◆ Rows
## BEGIN

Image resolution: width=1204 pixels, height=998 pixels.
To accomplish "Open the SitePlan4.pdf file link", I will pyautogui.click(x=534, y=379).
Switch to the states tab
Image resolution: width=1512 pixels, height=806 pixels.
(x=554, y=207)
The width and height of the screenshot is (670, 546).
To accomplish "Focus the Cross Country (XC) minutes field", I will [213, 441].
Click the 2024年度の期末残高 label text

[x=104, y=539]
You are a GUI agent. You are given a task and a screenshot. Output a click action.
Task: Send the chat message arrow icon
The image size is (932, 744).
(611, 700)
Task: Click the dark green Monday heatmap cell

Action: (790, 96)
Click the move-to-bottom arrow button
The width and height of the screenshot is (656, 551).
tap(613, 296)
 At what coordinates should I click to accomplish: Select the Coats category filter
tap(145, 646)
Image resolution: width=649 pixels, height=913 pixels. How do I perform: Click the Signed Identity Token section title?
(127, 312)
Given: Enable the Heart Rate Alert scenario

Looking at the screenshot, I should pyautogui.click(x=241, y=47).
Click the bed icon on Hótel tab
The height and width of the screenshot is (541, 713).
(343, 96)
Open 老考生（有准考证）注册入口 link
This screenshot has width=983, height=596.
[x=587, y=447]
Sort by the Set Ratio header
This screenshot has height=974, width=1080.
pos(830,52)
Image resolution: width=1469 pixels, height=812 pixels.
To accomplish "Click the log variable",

## END

Pull every line of the listing above out and reproduce each one with no changes.

◆ Output
Image resolution: width=1204 pixels, height=998 pixels.
To accomplish "Open the SitePlan4.pdf file link", I will pyautogui.click(x=534, y=379).
Switch to the states tab
Image resolution: width=1512 pixels, height=806 pixels.
(x=554, y=207)
The width and height of the screenshot is (670, 546).
To accomplish "Focus the Cross Country (XC) minutes field", I will [213, 441].
Click the 2024年度の期末残高 label text

[x=104, y=539]
You are a GUI agent. You are given a task and a screenshot. Output a click action.
Task: Send the chat message arrow icon
The image size is (932, 744).
(611, 700)
Task: Click the dark green Monday heatmap cell

Action: (790, 96)
Click the move-to-bottom arrow button
The width and height of the screenshot is (656, 551).
tap(613, 296)
 At what coordinates should I click to accomplish: Select the Coats category filter
tap(145, 646)
Image resolution: width=649 pixels, height=913 pixels. How do I perform: Click the Signed Identity Token section title?
(127, 312)
Given: Enable the Heart Rate Alert scenario

Looking at the screenshot, I should pyautogui.click(x=241, y=47).
Click the bed icon on Hótel tab
The height and width of the screenshot is (541, 713).
(343, 96)
Open 老考生（有准考证）注册入口 link
This screenshot has width=983, height=596.
[x=587, y=447]
Sort by the Set Ratio header
This screenshot has height=974, width=1080.
pos(830,52)
Image resolution: width=1469 pixels, height=812 pixels.
To accomplish "Click the log variable",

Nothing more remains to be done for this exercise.